TASK:
Quote every entry below word for word, without changing anything.

Collected data:

************

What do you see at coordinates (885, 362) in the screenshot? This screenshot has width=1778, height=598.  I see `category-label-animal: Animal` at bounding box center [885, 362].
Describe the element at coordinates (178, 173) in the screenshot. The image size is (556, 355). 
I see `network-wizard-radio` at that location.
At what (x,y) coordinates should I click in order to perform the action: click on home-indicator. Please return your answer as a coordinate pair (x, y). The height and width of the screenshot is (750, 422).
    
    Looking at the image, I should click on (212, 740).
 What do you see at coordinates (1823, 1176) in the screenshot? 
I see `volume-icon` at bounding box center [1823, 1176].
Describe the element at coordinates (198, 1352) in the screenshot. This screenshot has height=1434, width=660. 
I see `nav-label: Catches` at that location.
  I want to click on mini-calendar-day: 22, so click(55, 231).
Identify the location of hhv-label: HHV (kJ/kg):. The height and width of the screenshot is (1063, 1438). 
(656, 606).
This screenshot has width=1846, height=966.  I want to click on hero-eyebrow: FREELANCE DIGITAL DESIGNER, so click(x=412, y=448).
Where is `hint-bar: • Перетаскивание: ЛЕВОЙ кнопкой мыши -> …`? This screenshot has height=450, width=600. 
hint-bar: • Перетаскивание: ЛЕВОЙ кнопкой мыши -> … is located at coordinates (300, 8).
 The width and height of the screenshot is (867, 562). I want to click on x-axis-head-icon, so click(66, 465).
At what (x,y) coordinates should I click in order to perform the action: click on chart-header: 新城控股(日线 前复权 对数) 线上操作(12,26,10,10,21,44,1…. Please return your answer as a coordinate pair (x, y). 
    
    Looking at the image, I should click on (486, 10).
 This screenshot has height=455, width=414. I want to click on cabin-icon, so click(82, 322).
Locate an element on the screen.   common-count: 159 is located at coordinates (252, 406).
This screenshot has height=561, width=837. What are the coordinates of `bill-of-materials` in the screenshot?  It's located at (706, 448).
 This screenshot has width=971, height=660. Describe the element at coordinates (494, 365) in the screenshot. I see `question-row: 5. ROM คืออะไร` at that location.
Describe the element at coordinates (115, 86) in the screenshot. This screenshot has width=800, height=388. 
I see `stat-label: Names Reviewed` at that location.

************

EXERCISE ANSWER:
What do you see at coordinates (885, 362) in the screenshot? This screenshot has width=1778, height=598.  I see `category-label-animal: Animal` at bounding box center [885, 362].
Describe the element at coordinates (178, 173) in the screenshot. The image size is (556, 355). 
I see `network-wizard-radio` at that location.
At what (x,y) coordinates should I click in order to perform the action: click on home-indicator. Please return your answer as a coordinate pair (x, y). The height and width of the screenshot is (750, 422).
    
    Looking at the image, I should click on (212, 740).
 What do you see at coordinates (1823, 1176) in the screenshot? 
I see `volume-icon` at bounding box center [1823, 1176].
Describe the element at coordinates (198, 1352) in the screenshot. This screenshot has height=1434, width=660. 
I see `nav-label: Catches` at that location.
  I want to click on mini-calendar-day: 22, so click(55, 231).
Identify the location of hhv-label: HHV (kJ/kg):. The height and width of the screenshot is (1063, 1438). 
(656, 606).
This screenshot has width=1846, height=966.  I want to click on hero-eyebrow: FREELANCE DIGITAL DESIGNER, so click(x=412, y=448).
Where is `hint-bar: • Перетаскивание: ЛЕВОЙ кнопкой мыши -> …`? This screenshot has height=450, width=600. 
hint-bar: • Перетаскивание: ЛЕВОЙ кнопкой мыши -> … is located at coordinates (300, 8).
 The width and height of the screenshot is (867, 562). I want to click on x-axis-head-icon, so click(66, 465).
At what (x,y) coordinates should I click in order to perform the action: click on chart-header: 新城控股(日线 前复权 对数) 线上操作(12,26,10,10,21,44,1…. Please return your answer as a coordinate pair (x, y). 
    
    Looking at the image, I should click on (486, 10).
 This screenshot has height=455, width=414. I want to click on cabin-icon, so click(82, 322).
Locate an element on the screen.   common-count: 159 is located at coordinates (252, 406).
This screenshot has height=561, width=837. What are the coordinates of `bill-of-materials` in the screenshot?  It's located at (706, 448).
 This screenshot has width=971, height=660. Describe the element at coordinates (494, 365) in the screenshot. I see `question-row: 5. ROM คืออะไร` at that location.
Describe the element at coordinates (115, 86) in the screenshot. This screenshot has width=800, height=388. 
I see `stat-label: Names Reviewed` at that location.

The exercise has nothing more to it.